Problem requirements: The lines to reproduce run from the one containing "Viewport: 469px width, 484px height." through the end of the records below. Reproduce them exactly and add nothing.

(Collection entries)
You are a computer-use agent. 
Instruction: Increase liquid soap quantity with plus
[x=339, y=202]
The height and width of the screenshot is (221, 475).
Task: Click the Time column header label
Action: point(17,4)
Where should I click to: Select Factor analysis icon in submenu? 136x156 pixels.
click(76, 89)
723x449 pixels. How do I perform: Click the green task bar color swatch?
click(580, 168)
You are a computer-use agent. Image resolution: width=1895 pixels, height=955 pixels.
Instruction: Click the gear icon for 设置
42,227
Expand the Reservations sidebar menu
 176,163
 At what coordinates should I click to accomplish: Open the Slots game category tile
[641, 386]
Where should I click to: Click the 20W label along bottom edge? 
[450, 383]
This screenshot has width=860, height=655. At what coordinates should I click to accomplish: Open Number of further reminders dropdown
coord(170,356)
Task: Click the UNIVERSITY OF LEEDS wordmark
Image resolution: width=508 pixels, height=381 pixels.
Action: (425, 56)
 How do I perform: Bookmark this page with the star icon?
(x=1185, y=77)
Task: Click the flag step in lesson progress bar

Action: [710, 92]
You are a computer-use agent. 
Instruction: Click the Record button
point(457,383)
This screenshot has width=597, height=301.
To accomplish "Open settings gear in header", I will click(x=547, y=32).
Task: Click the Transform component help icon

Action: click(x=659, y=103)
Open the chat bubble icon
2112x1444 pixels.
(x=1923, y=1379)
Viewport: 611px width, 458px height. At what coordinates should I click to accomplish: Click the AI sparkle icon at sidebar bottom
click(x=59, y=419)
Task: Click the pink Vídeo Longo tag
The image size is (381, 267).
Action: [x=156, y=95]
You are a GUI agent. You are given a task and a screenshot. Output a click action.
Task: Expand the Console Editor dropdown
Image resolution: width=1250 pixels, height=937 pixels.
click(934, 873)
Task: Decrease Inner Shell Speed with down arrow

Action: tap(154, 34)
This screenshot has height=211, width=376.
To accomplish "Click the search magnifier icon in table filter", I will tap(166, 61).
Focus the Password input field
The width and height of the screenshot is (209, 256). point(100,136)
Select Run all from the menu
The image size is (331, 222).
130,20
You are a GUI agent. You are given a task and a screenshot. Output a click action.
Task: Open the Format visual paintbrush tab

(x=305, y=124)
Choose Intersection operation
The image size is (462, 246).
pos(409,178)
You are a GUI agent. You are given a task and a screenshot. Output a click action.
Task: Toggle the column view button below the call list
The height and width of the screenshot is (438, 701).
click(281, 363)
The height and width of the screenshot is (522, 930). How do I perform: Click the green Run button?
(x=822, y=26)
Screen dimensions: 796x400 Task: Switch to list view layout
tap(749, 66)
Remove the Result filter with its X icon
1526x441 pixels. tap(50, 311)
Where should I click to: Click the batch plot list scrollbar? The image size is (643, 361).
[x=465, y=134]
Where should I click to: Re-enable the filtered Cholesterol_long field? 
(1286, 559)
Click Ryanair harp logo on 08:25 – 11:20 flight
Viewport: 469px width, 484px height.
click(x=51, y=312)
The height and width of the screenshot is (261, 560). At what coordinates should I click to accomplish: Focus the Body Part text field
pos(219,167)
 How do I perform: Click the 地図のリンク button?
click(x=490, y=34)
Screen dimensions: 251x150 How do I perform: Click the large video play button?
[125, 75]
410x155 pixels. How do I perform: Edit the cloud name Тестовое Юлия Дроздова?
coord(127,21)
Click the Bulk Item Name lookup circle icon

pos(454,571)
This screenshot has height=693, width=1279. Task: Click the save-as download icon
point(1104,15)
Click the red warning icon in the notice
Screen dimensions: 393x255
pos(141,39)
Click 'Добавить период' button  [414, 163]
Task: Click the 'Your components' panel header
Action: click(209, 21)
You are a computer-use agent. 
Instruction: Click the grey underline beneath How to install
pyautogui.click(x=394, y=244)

Answer for this exercise:
Viewport: 469px width, 484px height.
click(x=51, y=312)
The height and width of the screenshot is (261, 560). At what coordinates should I click to accomplish: Focus the Body Part text field
pos(219,167)
 How do I perform: Click the 地図のリンク button?
click(x=490, y=34)
Screen dimensions: 251x150 How do I perform: Click the large video play button?
[125, 75]
410x155 pixels. How do I perform: Edit the cloud name Тестовое Юлия Дроздова?
coord(127,21)
Click the Bulk Item Name lookup circle icon

pos(454,571)
This screenshot has height=693, width=1279. Task: Click the save-as download icon
point(1104,15)
Click the red warning icon in the notice
Screen dimensions: 393x255
pos(141,39)
Click 'Добавить период' button  [414, 163]
Task: Click the 'Your components' panel header
Action: click(209, 21)
You are a computer-use agent. 
Instruction: Click the grey underline beneath How to install
pyautogui.click(x=394, y=244)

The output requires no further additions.